A great discovery is a fact whose appearance in science gives rise to shining ideas, whose light dispels many obscurities and shows us new paths.
Real science exists, then, only from the moment when a phenomenon is accurately defined as to its nature and rigorously determined in relation to its material conditions, that is, when its law is known. Before that, we have only groping and empiricism.
When we meet a fact which contradicts a prevailing theory, we must accept the fact and abandon the theory, even when the theory is supported by great names and generally accepted.
The eloquence of a scientist is clarity; scientific truth is always more luminous when its beauty is unadorned than when it is tricked out in the embellishments with which our imagination would seek to clothe it.
The mental never influences the physical. It is always the physical that modifies the mental, and when we think that the mind is diseased, it is always an illusion.
All the vital mechanisms, varied as they are, have only one object, that of preserving constant the conditions of life in the internal environment.
Science admits no exceptions; otherwise there would be no determinism in science, or rather, there would be no science.
Science rejects the indeterminate.
In science, the best precept is to alter and exchange our ideas as fast as science moves ahead.
With the aid of these active experimental sciences man becomes an inventor of phenomena, a real foreman of creation; and under this head we cannot set limits to the power that he may gain over nature through future progress of the experimental sciences.
The minds that rise and become really great are never self-satisfied, but still continue to strive.
Proof that a given condition always precedes or accompanies a phenomenon does not warrant concluding with certainty that a given condition is the immediate cause of that phenomenon. It must still be established that when this condition is removed, the phenomen will no longer appear.
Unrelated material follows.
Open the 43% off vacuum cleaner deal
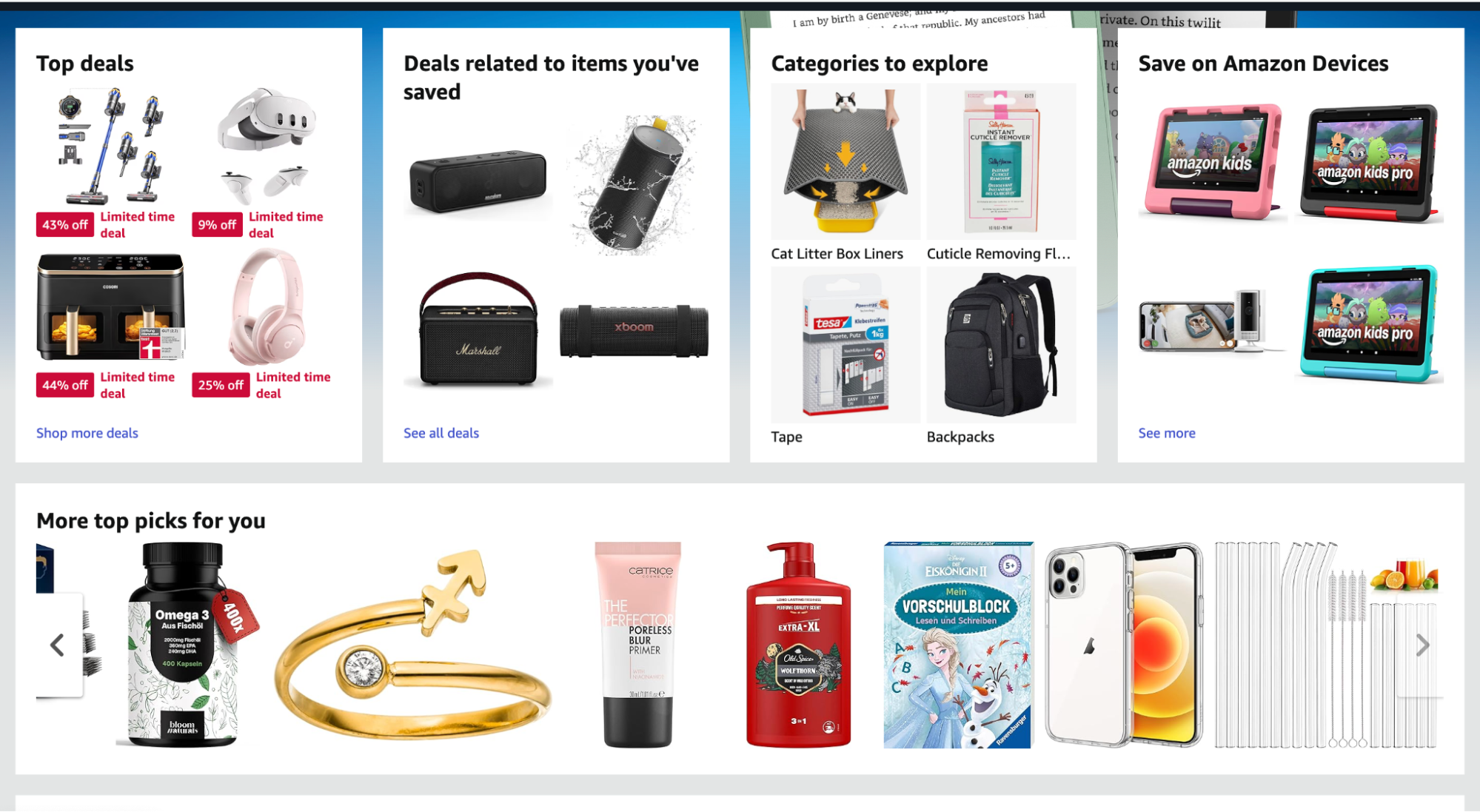pos(110,146)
When entering on new ground we must not be afraid to express even risky ideas so as to stimulate research in all directions. As Priestley put it, we must not remain inactive through false modesty based on fear of being mistaken.
The first requirement in using statistics is that the facts treated shall be reduced to comparable units.
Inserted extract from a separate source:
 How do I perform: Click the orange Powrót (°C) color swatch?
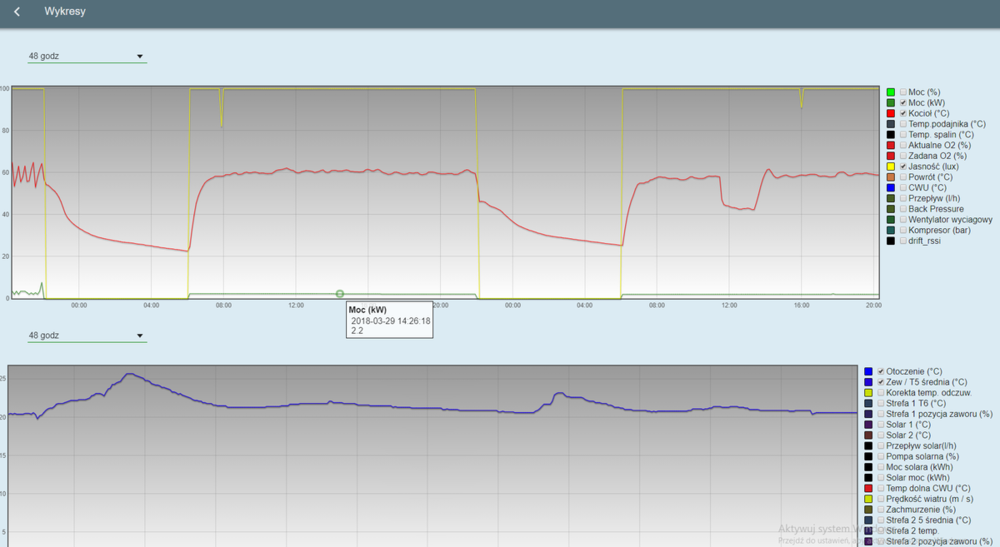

But while I accept specialization in the practice, I reject it utterly in the theory of science.
If I had to define life in a single phrase, I should clearly express my thought of throwing into relief one characteristic which, in my opinion, sharply differentiates biological science. I should say: life is creation.
The constancy of the internal environment is the condition for free and independent life: the mechanism that makes it possible is that which assured the maintenance, with the internal environment, of all the conditions necessary for the life of the elements.
First causes are outside the realm of science.
We achieve more than we know. We know more than we understand. We understand more than we can explain.